We looked around the boat just before it left, the engine room was magnificant,the hours and hours of sheer dedicated hard work had certanly paid dividends, the hold was full of aid supplys, medicins, pianos seeds,zimmer frames, you name it and it was there,Mike and Julie will be deliveing these supplies along there passage.
i personally have no background with boats etc, but this restoration has been a brilliant insight into what can be achieved through sheer hard, work and determination to follow your dream.I wish them both a safe and onward passage, would love to have seen there faces as they bring the buzzard into Vancover island.no couple have deserved to seem there dream become a reality ,more than these two..best wishes sherrilyn


----------



## K urgess

Welcome aboard from East Yorkshire, Sherrilyn.
An interesting introduction to the crew.
Find your way around the ship and enjoy the voyage.


----------



## varagen

I know both Mike and Jules having visited them off and on over the last 3 years, even managed to get them a Hf radio set and antenna and nav software,keep getting updates which is very nice,hope they are having fun n the sun.


----------



## SHERRILYN G

hi...im sure they would be really thankfull and appreciative of your help,nice to see them under way,and having as you say some fun in the sun,they sure deserve it,as you say it is nice to get the updates.nice to see the Buzzard ancored in Las Palmas with the sun shining on her.makes a change from the wet cold windy weather in maryport. thank you both for your kind replys.take care ... sherrilyn


----------



## Coastie

Hi Sherrilyn.

There is a thread about the Flying Buzzard, when I find it, I will post the link here, if someone doesn't beat me to it!
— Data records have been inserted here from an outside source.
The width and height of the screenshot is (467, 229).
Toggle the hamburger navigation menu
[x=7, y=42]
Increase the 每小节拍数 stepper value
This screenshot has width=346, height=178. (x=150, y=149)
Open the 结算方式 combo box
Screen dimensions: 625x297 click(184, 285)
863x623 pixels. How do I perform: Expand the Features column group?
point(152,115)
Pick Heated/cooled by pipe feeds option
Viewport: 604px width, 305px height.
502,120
LOL!


----------



## Coastie

Found it! It's here, http://www.shipsnostalgia.com/showthread.php?t=13742


----------



## SHERRILYN G

Hello...Thank you so much for your help....much appreciated...kindest regards..Sherrilyn


----------



## bert thompson

Sherrilyn what a wonderful story. I do wish them every success and hope we get updates
Best wishes
Bert.


----------



## benjidog

Welcome from Lancashire.
I hope you will enjoy the site.


----------



## R58484956

Greetings Sherrilyn and welcome to SN. Bon voyage.


----------



## SHERRILYN G

Hi.. The Buzzard Is Making Her Way To Vancover Island Bc, Where Mike The Owner Is From, Currently Ancored Off Las Palmas, And Shortly Setting Ogff For Cape Verdes Islands, The Hold Is Full Of Aid Supplies, Seeds, Medicines, Pianos Etc, Which They Intend To Drop Off On Route,mike And Julie Have Worked Non Stop.putting In Long Days And Nights In There Bid To Return The Buzzard To Its Former Glory,they Themselves Have Carried Out The Majority Of The Massive Workload Overcoming Every Obstical Put Before Them To Follow There Dream, Take A Look At The Webpages To See The Work.get Regular Updates From This Truly Amazing Couple Will Keep You Updated..sherrilyn. Ps Great Picture PPS WEBPAGE IS wwwflyingbuzzard.com.thank you sherrilyn


----------



## SHERRILYN G

mickyc123 said:


> hi all, see in rays thread the flying buzzard is on her way do anyone no how far she has got mick


ancored off las palmas due to st off for cape verded islands any day now...sherrilyn


----------



## HALLLINE

Mike has just informed me that the original engine is now at the Irvine maritime museum, so it's good that it didn't go for scrap.
Dave


----------



## mickyc123

hi sherrilyn its always good to hear about the buzzard, fantastic acheivement Mike


----------



## Vernal

*Flying Buzzard*

Anybody got any update on the Flying Buzzard,where is she and how long till she gets to the West Coast of Canada


----------



## AncientBrit

http://www.sailblogs.com/member/flyingbuzzard/


----------



## Vernal

Thanks Bob
Did not know about this site
will keep an eye on it from now on
Norm


----------



## gordy

*Old tug going to Canada*

I can't find the thread on this story, of the couple who had restored the tug and were taking it to Canada.
Can anybody help?


----------



## Gulpers

gordy,

I think you are referring to *Flying Buzzard*. 
There are already four merged threads concerning the tug however, another couple of threads have cropped up and I'll add them too in a few minutes. (Thumb)


----------



## Gulpers

*Merged Threads*

Three more *Flying Buzzard* threads merged with this one. (Thumb) 
Time we had an update on her progress, if anyone has any more information, please add it to this thread. (==D)


----------



## Goofygal

Hi

My grandfather was a 2nd engineer on the Flying Buzzard, and was involved in the salvage of the HMS Thetis (I have a newspaper clipping). But I'm confused... everything I have seen on line about the Buzzard indicates that the boat was built in 1951. 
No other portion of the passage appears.